Koch was without boytoy Giuliani?!!1!!!!
Teh Intertubes.
Not sure who Ted Intertubes is.
“Dear Sarah-
I was taking a stroll around West Potomac Park during my lunch break when I was stunned to come upon none other than former president Abraham Lincoln! Just cold chillin in an armchair overlooking the Reflecting Pool! He looked pretty good too, a bit peakish, and desperately needed a tan. How about that though!!!”
Dammit Sara. How’d you get that picture from my farm? Fluffy and Cornelius want to be left in peace to pursue their beautiful love that dare not speak its name.
I misread the Walnuts entry as “my girfriend, while runnig AWAY, saw Walnuts driving”
Doglessliberal: It’s my next year’s Easter card, totes!
bitchincamaro: Oooh, perfect. Bonus points for offending relatives.
“I was probably the only person who recognized Jill Biden at the Georgetown Whole Foods looking fantastic in a red frock coat over what looked to be a pink pantsuit.”
Ok, so I misread this to be JOE Biden rather than Jill. Old Joe would look spiffy in a pink pantsuit and red frock coat.
The first steps of Turducken? Turchicken? Whatever.
Terry: George Will would approve. At least it’s not DUNGAREES.
Eggs Bunnydicked.
AngryBlakGuy: Dude… the chicken’s female… and the rabbit is impossible to tell… for we sadly cannot examine its hocks via a photo-picture.
Country Club Jihadi: Twisted genius!
hockeymom: I’m right there with ya.
Country Club Jihadi:
FTW !!
I talked to Lisa Hoffman on the phone (Dustin’s wife) about doggie diarrhea. Does that count?
Could have been Walnuts’ brother driving. Was he dialing 9-11?
I call BS, there is no way some guy named Muhammad just waltzes through the metal detector without a strip search. Not in REAL ‘merica, anyway.
DagNabbit: Yes. And you would be jealous to know that I met her twice during the campaign, even chatting for a while and getting another “me + mildly famous person” picture for the archives.
Am I the only one here who’s offended by a picture of a cock wrapped in rabbit fur?
Country Club Jihadi: that’s where hollandaise comes from?
Have run into Bernie Sanders-twice!
Once in the Socialist Republic of Vermont Burlington airport.
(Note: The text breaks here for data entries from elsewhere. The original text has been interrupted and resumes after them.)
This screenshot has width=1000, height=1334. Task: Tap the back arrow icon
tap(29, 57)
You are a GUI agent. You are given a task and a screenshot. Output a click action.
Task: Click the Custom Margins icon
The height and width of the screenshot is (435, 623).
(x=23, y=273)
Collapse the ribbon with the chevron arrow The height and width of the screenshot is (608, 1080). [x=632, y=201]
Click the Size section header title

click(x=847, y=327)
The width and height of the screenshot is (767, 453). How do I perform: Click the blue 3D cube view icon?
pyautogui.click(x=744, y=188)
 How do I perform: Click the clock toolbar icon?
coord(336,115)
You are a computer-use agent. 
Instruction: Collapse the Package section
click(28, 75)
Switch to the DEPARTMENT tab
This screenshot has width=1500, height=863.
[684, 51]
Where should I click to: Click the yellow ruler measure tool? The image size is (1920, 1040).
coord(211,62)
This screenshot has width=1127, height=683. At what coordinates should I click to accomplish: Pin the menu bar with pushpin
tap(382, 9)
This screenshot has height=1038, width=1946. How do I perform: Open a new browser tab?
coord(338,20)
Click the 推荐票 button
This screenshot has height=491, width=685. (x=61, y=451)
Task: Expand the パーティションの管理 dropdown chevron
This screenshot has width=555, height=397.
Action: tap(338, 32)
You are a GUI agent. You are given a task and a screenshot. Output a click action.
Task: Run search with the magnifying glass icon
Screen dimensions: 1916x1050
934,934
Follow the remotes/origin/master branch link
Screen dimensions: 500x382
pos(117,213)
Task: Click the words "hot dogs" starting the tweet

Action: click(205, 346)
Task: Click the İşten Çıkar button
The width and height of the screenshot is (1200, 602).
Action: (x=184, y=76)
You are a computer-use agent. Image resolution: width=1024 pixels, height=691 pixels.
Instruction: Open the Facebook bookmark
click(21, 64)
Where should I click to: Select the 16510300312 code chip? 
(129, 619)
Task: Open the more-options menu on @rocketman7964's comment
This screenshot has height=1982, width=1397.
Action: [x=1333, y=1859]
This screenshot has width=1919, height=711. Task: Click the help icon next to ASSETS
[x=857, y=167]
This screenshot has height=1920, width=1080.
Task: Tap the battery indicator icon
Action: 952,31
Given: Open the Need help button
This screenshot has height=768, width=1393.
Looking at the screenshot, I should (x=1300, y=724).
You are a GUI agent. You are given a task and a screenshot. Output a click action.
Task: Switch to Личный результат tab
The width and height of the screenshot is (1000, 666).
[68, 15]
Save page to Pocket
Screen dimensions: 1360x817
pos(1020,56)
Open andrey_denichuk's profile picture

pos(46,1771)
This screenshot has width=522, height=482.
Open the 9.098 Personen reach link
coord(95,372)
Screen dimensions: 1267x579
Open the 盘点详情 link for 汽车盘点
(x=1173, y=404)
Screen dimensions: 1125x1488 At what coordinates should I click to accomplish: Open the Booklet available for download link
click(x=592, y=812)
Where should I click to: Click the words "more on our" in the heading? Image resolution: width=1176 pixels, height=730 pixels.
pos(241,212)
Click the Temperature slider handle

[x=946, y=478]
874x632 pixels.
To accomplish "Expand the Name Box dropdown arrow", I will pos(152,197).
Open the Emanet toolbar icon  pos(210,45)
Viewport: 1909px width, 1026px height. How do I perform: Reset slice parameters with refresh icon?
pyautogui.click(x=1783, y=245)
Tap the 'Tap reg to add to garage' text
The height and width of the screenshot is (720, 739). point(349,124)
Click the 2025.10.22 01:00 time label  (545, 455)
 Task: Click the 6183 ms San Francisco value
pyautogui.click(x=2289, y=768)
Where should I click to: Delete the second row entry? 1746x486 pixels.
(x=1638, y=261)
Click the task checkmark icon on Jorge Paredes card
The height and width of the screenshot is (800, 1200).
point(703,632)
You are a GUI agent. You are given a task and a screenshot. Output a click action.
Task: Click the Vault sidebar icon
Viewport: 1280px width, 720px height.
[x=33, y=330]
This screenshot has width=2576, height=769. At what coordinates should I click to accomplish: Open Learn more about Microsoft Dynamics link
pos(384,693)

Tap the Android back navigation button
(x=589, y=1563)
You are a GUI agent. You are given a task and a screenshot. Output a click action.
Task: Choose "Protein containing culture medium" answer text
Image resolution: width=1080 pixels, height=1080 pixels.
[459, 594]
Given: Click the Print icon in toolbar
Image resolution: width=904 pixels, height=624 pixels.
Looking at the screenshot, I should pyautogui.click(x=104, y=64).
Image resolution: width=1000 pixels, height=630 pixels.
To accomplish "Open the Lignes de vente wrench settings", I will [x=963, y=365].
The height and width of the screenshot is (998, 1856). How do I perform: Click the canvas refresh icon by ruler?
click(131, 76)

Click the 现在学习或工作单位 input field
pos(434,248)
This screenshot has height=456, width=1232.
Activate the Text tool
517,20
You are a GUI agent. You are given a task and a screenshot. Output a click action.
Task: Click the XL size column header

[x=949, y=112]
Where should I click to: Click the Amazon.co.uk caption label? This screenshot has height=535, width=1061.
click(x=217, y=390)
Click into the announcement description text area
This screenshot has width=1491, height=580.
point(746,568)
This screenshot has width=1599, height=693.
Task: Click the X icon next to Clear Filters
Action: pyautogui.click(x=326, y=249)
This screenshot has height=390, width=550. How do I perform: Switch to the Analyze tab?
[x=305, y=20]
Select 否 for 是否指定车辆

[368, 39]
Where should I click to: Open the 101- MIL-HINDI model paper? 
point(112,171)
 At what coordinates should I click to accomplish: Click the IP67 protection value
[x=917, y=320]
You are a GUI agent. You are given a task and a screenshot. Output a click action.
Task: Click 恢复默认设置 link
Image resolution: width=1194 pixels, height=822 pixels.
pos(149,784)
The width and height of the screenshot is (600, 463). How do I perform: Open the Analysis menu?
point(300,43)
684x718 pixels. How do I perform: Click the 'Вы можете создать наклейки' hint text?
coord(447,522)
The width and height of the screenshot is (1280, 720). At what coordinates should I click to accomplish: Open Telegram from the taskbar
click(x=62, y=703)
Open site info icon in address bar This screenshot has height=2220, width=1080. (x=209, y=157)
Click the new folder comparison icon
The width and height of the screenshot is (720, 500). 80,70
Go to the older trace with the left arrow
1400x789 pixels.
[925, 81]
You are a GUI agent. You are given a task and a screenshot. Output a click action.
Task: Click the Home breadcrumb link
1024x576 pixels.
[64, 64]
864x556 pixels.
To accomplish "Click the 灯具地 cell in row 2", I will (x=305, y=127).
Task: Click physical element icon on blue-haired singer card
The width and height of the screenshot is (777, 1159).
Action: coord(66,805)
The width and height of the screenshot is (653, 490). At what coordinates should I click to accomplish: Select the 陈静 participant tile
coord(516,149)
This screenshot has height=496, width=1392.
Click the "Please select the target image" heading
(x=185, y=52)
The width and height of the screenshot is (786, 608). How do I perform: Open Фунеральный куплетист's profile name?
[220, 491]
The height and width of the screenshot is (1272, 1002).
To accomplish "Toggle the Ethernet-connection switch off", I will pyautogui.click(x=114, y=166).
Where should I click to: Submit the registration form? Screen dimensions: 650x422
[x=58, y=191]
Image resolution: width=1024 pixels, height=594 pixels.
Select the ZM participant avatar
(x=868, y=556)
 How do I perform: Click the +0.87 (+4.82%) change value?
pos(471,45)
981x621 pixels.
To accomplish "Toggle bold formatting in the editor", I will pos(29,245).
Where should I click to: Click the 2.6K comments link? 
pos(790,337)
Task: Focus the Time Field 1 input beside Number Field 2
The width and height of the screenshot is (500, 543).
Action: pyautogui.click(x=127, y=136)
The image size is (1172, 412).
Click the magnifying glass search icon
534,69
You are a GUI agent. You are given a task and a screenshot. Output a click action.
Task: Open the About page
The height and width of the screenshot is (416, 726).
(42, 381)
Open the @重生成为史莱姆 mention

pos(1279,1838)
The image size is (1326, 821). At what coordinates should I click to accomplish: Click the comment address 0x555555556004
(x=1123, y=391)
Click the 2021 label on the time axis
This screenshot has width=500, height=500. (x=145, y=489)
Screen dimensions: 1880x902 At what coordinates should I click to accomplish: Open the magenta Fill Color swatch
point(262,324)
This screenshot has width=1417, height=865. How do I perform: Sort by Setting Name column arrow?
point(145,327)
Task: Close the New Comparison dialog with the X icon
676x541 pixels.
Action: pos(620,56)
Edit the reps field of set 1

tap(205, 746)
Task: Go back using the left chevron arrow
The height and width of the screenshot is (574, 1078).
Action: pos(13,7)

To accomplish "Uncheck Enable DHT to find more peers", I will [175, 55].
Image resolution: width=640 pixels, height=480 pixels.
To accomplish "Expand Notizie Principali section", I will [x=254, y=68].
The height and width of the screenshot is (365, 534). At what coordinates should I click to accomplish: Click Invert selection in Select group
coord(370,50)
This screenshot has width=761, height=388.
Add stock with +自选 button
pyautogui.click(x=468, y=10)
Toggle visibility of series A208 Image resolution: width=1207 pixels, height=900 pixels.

Then last years Labor Day he walked in the Middlebury parade,
right behind the 1940ish firetruck.
Drove by Bernie Madoff’s apartment building. I know he was in there. Does it count?
I once shat something that looked and smelled like Bill Kristol. Thankfully it was silent.
i stood behind teh Ross Douthat at Yes! Organic Market on capitol hill.. he gave a big THANK YOU to the cashier in an awkwardy-loudy-dorky way.. his head is very very large.
So many crushing wins here!
And Wonk’d is usually the most boring post you’ll ever see on this fine website. You people are the True Royalty of Snark.
Didn’t read a damn word on this post —
too distracted by the hare raising cluck fuck.
I saw Senator Coleman at a 4th of July parade from a distance of least 500 yards and his teeth blinded me. The sun reflected off them, blinding 3 drivers causing at leat 16 floats to collide and fall off the bridge into the Missippi.* The teeth are even scarier in person. Al Franken, on the other hand, is a great guy and his wife saved my partner when she got heat stroke and almost vomitted on the mayor.
*This part is not exactly true. The rest is.
Doglessliberal: Former Senator from Alaska…
Country Club Jihadi: After sounding it out like a retarded dyslexic, I finally breezed through it a 4th time - now I get it!! Nicely done.
Now I know where the “Why did the dead bunny cross the road?” joke came from.
(
It was stapled to the chicken)
Oprah kissed my baby.
Keith Olbermann’s doppelgänger rides the 5:20 Penn Line MARC express from DC to West Baltimore pretty regularly. I have a hard time not staring at him (he’s almost always in car #2, in case you want to see him too), as the resemblance is remarkable.
Chris Cuomo used to bring his adorable JRT puppy “Jane” into the Manhattan vet clinic where I worked. He was such a nice charming guy, and so much in love with his sweet puppy. He also had great sense of humor. The story has a sad ending, so let’s not go there.